Un suspect du meurtre d’un élu du Minnesota menotté, escorté par des policiers dans un tribunal

Un accord de plaidoyer annoncé par le ministère de la Justice

Le ministère de la Justice a annoncé, le 10 juin 2026, avoir conclu un accord de plaidoyer avec Vance Boelter, l’homme accusé d’avoir assassiné une élue du Minnesota et son mari l’année dernière dans une attaque à motivation politique. Les procureurs ont demandé à un juge une audience pour qu’il puisse changer sa déclaration de non‑culpabilité, et ils ont indiqué qu’ils ne demanderaient pas la peine de mort.
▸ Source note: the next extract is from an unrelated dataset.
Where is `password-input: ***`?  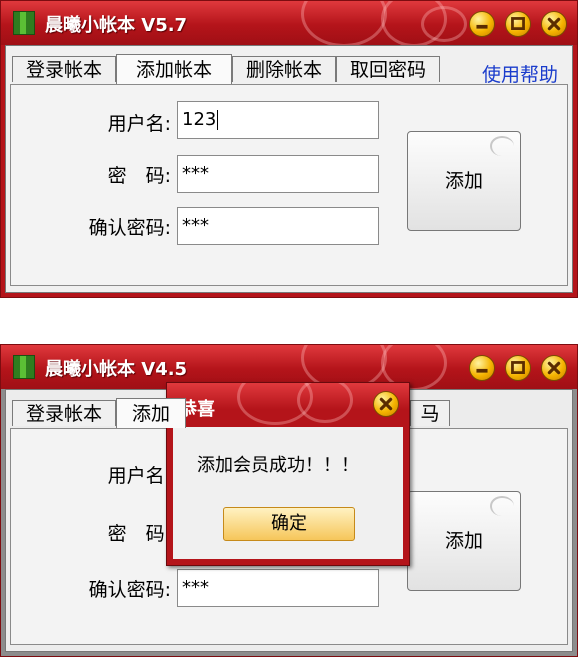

Le dossier public ne précise pas les termes de l’accord; l’audience de modification de la plaidoirie a été fixée au jeudi matin par le juge John R. Tunheim.

Les accusations et le récit des attaques contre des élus

M. Boelter est inculpé au niveau fédéral et au niveau de l’État pour les meurtres de la représentante d’État Melissa Hortman, démocrate, et de son mari, Mark Hortman. Ils auraient été abattus lors d’une nuit de juin où l’accusé se serait rendu aux domiciles de plusieurs élus déguisé en policier. Le sénateur d’État John A. Hoffman et son épouse Yvette ont été blessés lors de la même série d’attaques, qui ont déclenché une longue chasse à l’homme et ravivé les craintes d’une montée de la violence politique.
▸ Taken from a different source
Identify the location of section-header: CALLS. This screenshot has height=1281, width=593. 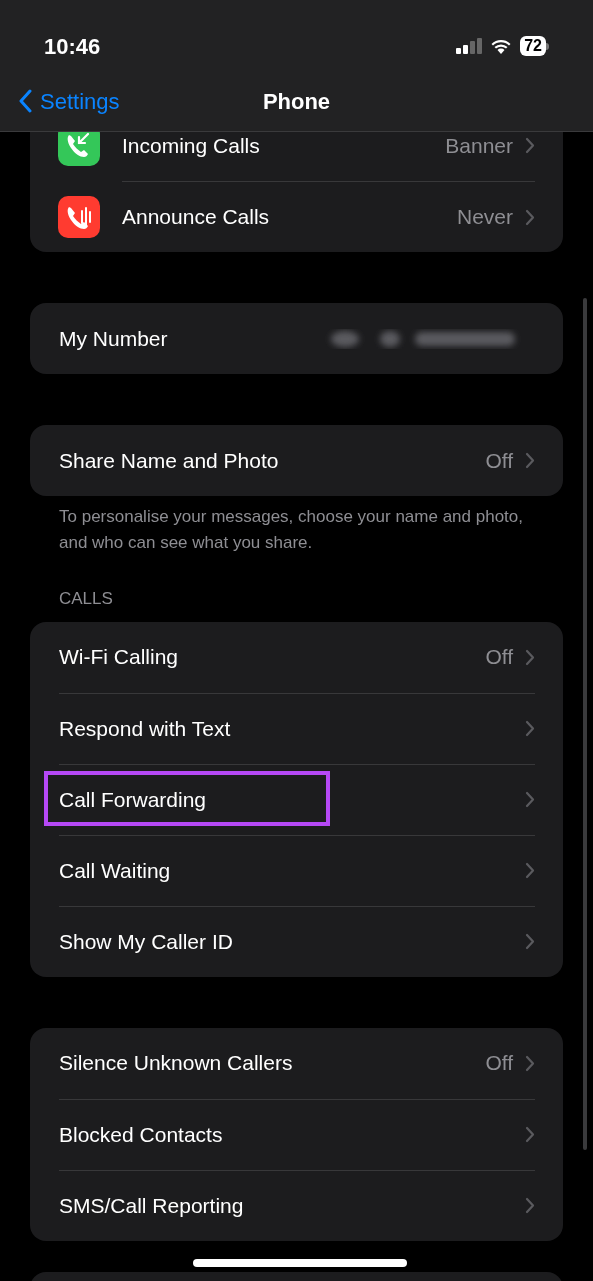
(86, 599).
Le véhicule de M. Boelter, un VUS noir aménagé pour ressembler à une voiture de police, contenait des documents avec les noms de dizaines de responsables politiques, selon les procureurs. Melissa Hortman, ancienne présidente de la Chambre des représentants du Minnesota, était avocate et députée depuis près de vingt ans; elle avait joué un rôle central dans l’adoption en 2023 de lois élargissant l’accès à l’avortement, légalisant le cannabis récréatif et imposant un congé familial et médical payé. Mark Hortman travaillait dans une entreprise de fabrication électrique et était décrit par ses proches comme un conjoint engagé et plein d’humour.
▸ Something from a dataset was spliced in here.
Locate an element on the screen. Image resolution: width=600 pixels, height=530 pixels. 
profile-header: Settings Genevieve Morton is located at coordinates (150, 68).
Pourquoi les procureurs ont écarté la peine capitale

Les procureurs expliquent qu’ils ont renoncé à la peine capitale après avoir estimé que les chefs d’accusation pour harcèlement, sur lesquels ils s’appuyaient pour qualifier le crime de fédéralement éligible à la peine de mort, ne remplissaient probablement pas ce critère. Il existe un doute sérieux quant au fait que le stalking puisse être considéré comme un crime violent au regard de la jurisprudence fédérale. « Les procureurs ont travaillé dur sur cette affaire pour s’assurer qu’il soit tenu responsable dans la mesure du possible », a déclaré Emily Covington, porte‑parole du ministère de la Justice.

Le Minnesota n’applique pas la peine de mort pour les crimes de l’État, mais les autorités fédérales avaient initialement laissé ouverte la possibilité d’une sanction capitale. Un porte‑parole du bureau du procureur du comté de Hennepin a précisé que l’accord fédéral n’affecterait pas les poursuites engagées au niveau de l’État, lesquelles se poursuivent indépendamment du dossier fédéral. Les avocats de M. Boelter et le ministère de la Justice n’ont pas immédiatement répondu aux demandes de commentaires supplémentaires.

Éléments matériels, suite du dossier et portée nationale

Le dépôt public du ministère ne dit pas quelles peines sont prévues par l’accord; la suite du dossier dépendra de l’audience prévue jeudi. Le cas reste au centre d’un débat plus large sur la sécurité des élus et l’escalade de la violence politique aux États‑Unis.